• _Trecho extraído_:
· · ·

Texto completo da quarta pregação de Advento do Pe. Raniero Cantalamessa,
ofmcap.
São Leão Magno
e a fé em Jesus Cristo verdadeiro Deus e verdadeiro homem
Por Pe. Raniero
Cantalamessa, OFM Cap
ROMA, 04 de Abril de 2014 1. Oriente e ocidente unânimes sobre Cristo
Existem vários caminhos, ou métodos, para aproximar-se à pessoa de Jesus.
Pode-se, por exemplo, partir diretamente da Bíblia e, também neste caso, é
possível seguir várias vias: a via tipológica, seguida na mais antiga catequese
da Igreja, que explica Jesus à luz das profecias e das figuras do Antigo
Testamento; a via histórica, que reconstrói o desenvolvimento da fé em Cristo a
partir das várias tradições, autores e títulos cristológicos, ou dos diversos
ambientes culturais do Novo Testamento. Pode-se, pelo contrário, partir das
perguntas e dos problemas do homem de hoje, ou até mesmo da própria experiência
de Cristo, e, de tudo isso, chegar à Bíblia. Todos esses são caminhos
amplamente explorados.
A Tradição da Igreja elaborou, bem rápido, uma via de acesso ao mistério de
Cristo, um modo seu de recolher e organizar os dados bíblicos relativos a ele,
e esta via se chama o dogma cristológico, a via dogmática. Por dogma
cristológico compreendo as verdades fundamentais sobre Cristo, definidos nos
primeiros concílios ecumênicos, especialmente o de Calcedônia, que, em
substância, se resumem nesses três pilares: Jesus Cristo é verdadeiro homem, é
verdadeiro Deus, é uma só pessoa.
São Leão Magno é o Padre que eu escolhi para introduzir-nos nas profundidades
deste mistério. Por um motivo bem específico. Na teologia latina estava pronta
por dois séculos e meio a fórmula da fé em Cristo que se tornara o dogma de
Calcedônia. Tertuliano tinha escrito: “Vemos duas naturezas, não confusas, mas
unidas em uma pessoa, Jesus Cristo, Deus e homem[1]”. Depois de muita pesquisa,
os autores gregos chegam, por conta própria, a uma formulação idêntica em
substância; mas não porque eles tenham se atrasado ou perdido tempo, e sim
porque só agora era possível dar àquela fórmula o seu verdadeiro significado,
tendo eles evidenciado, enquanto isso, todas as implicações e resolvido as
dificuldades.

· · ·

• _Conjunto de tarefas_:
**1.** Segundo o trecho sobre o dogma cristológico, em que três pilares se resumem as verdades fundamentais sobre Cristo?
**2.** Prolongue o trecho sobre o dogma cristológico, escrevendo a sequência que viria logo depois da última frase apresentada.

• _Dados fornecidos_:
· · ·

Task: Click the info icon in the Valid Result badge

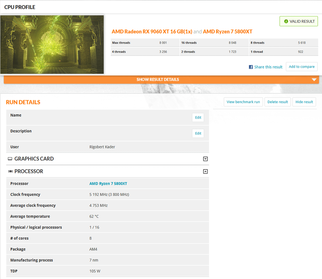Action: [286, 21]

· · ·

• _Lista de respostas_:
**1.** Jesus Cristo é verdadeiro homem, é verdadeiro Deus e é uma só pessoa.

**2.**
O Papa São Leão Magno é aquele que gerenciou o momento em que as duas
correntes do rio – aquela latina e aquela grega – se uniram e com a sua
autoridade de bispo de Roma favoreceu o acolhimento universal. Ele não se
contenta em simplesmente transmitir a fórmula herdada por Tertuliano e retomada
por Agostinho, mas a adapta aos problemas que apareceram nesse ínterim, entre o
concílio de Éfeso do 431 e aquele de Calcedônia do 451. Eis, em grandes linhas,
o seu pensamento cristológico, como foi exposto no famoso Tomus ad Flavianum[2].
Primeiro ponto: a pessoa do
Deus-homem é idêntica à do Verbo eterno: "Aquele que se fez homem, sob a forma
de servo, é o mesmo que na forma de Deus criou o homem". Segundo ponto:
a natureza divina e a humana coexistem nesta única pessoa que é Cristo, sem
mistura ou confusão, mas cada uma mantendo suas propriedades naturais (salva
proprietate utriusque naturae). Ele começa a ser o que não era, sem cessar
de ser o que era[3]. A obra da redenção exigia que “o único e mesmo mediador
entre Deus e os homens, o homem Jesus Cristo, tivesse que ser capaz de morrer
em relação à natureza humana e não morrer com respeito à natureza divina".
Terceiro ponto: A unidade da pessoa justifica o uso da comunicação dos
idiomas, pela qual podemos afirmar que o Filho de Deus foi crucificado e
enterrado, e também que o Filho do homem veio do céu.
Foi uma tentativa, em grande parte bem sucedida, de finalmente encontrar um
acordo entre as duas grandes "escolas" de teologia grega, a de
Alexandria e a de Antioquia, evitando os respectivos erros que eram o
monofisismo e o nestorianismo. Os antioquenos tinham o reconhecimento, para
eles vitais, das duas naturezas de Cristo, e portanto, da plena humanidade de
Cristo; os alexandrinos, apesar de algumas reservas e resistências, podiam
encontrar na formulação de Leão o reconhecimento da identidade da pessoa do
Verbo encarnado e aquela do Verbo eterno, que estava nos seus corações por
acima de tudo.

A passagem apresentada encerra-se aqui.